The next step is to add a few variables to the odds_df data frame that will aid in visualizing the results. First, create a new variable, odds_ratio_category, to categorize the courses based on their p-value and odds ratio. Next, assign colors to each category and format p-values for better readability. Last, generate two variables that will be used to label the plot.

Show/Hide Code
odds_df <- odds_df %>% 
  mutate(odds_ratio_category = case_when((p_value < 0.05 & odds_ratio >= 1) ~ "above1",
                                         (p_value < 0.05 & odds_ratio < 1) ~ "below1",
                                         (p_value >= 0.05 ~ "neither")),
         color_id = case_when(odds_ratio_category == "above1" ~ "#0554A3",
                              odds_ratio_category == "below1" ~ "#26A5CA",
                              odds_ratio_category == "neither" ~ "gray"),
         p_value_label = case_when(p_value <= 0.001 ~ "<0.001",
                                  .default = as.character(p_value)),
         above1_label = case_when(odds_ratio >= 1 ~ glue("{odds_ratio} ({p_value_label})"),
                                  TRUE ~ ""),
         below1_label = case_when(odds_ratio < 1 ~ glue("{odds_ratio} ({p_value_label})"),
                                  TRUE ~ "")) 

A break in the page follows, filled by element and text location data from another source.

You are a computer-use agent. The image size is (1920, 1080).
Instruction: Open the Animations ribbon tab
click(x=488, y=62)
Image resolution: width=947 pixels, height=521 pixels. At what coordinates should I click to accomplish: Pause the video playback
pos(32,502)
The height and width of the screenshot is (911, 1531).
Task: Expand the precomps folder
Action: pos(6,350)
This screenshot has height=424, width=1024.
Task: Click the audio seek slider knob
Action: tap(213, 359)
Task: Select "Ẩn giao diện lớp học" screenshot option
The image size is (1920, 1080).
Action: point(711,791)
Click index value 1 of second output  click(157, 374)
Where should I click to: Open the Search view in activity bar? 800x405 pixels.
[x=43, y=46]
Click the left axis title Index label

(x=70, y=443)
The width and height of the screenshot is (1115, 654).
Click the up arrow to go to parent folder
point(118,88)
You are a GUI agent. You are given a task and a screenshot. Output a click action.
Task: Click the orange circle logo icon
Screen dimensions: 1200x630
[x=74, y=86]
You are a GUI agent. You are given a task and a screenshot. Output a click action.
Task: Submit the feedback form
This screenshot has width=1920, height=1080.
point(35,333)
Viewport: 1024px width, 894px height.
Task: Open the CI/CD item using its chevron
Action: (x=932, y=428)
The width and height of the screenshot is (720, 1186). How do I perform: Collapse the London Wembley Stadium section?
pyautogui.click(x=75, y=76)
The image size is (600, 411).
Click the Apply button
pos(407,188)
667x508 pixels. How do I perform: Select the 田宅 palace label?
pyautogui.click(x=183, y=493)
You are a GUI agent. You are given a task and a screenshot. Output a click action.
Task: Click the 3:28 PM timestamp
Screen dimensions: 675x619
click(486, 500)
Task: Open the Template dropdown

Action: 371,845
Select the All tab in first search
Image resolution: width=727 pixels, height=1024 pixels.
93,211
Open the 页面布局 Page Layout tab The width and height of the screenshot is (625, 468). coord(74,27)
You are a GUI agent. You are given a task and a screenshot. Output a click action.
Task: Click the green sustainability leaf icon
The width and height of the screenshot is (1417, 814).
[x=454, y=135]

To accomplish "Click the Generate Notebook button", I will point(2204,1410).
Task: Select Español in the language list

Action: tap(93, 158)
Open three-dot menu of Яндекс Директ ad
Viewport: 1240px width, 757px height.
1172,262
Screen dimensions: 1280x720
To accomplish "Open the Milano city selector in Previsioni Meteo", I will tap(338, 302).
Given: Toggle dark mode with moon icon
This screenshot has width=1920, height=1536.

3. Render the lollipop plot

Finally, create the plot.

Show/Hide Code
odds_df %>% 
1  ggplot(mapping = aes(x = odds_ratio, y = reorder(course, odds_ratio), color = color_id)) +
  theme_classic() +
2  theme(
    plot.title = element_markdown(size = 15, color = "black", face = "bold", margin = margin(b = 15)),
    plot.subtitle = element_markdown(size = 13, color = "black", margin = margin(b = 15)),
    plot.caption = element_text(size = 10, color = "black", hjust = 0.5, margin = margin(t = 10)),
    axis.title.x = element_text(size = 12, color = "black", face = "bold", margin = margin(t = 10)),
    axis.title.y = element_blank(),
    axis.text = element_text(size = 11, color = "black"),
    axis.line = element_line(linewidth = 1),
    axis.ticks = element_line(linewidth = 1),
  ) +
3 labs(
    title = "In most courses, students in Online/Hybrid sections are <span style = 'color: #0554A3;'>**more likely to DFW**</span> 
    <br> rather than <span style = 'color: #26A5CA;'>less likely to DFW</span> compared with Face-to-Face sections",
    subtitle = "In some courses, there is <span style = 'color: gray50;'>**no difference in DFW likelihood**</span>", 
    caption = "The text next to each point displays the Odds Ratio with the P-Value in parentheses",
    x = "Odds Ratio"
  ) +
4  geom_vline(
    aes(xintercept = 1), 
    color = "#58595B", 
    linetype = "dashed"
  ) +
5  geom_segment(
    aes(xend = 1, yend = course), 
    size = 1.5
  ) +
6  geom_point(size = 7) +
7  geom_text(
    aes(label = above1_label), 
    nudge_x = 0.35, 
    size = 4,
    na.rm = TRUE
  ) +
8  geom_text(
    aes(label = below1_label), 
    nudge_x = -0.35,
    size = 4
  ) +
9  scale_color_identity() +
10  scale_x_continuous(limits = c(0, (max(odds_df$odds_ratio) + 0.5)))
1
Define the mapping to plot the odds ratio on the x-axis and reorder courses by the odds ratio on the y-axis.
2
Customize the theme.
3
Set the plot title, subtitle, caption, and x-axis label with custom styling in the title and subtitle for color highlighting
4
Insert a dashed vertical line at x = 1 to visually separate odds ratios above and below 1.
5
Use geom_segment to connect each point to the vertical reference line at x = 1, with a specified line size.
6
Add the data points with a specified size.
7
Include text labels for points where the odds ratio is above 1, with a horizontal adjustment (nudge_x) and specified text size.
8
Include text labels for points where the odds ratio is below 1, with a horizontal adjustment (nudge_x) and specified text size.
9
Use scale_color_identity() to apply colors directly from the color_id variable in the data frame.
10
Set the limits of the x-axis to range from 0 to slightly beyond the maximum odds ratio, adding extra space for better visualization.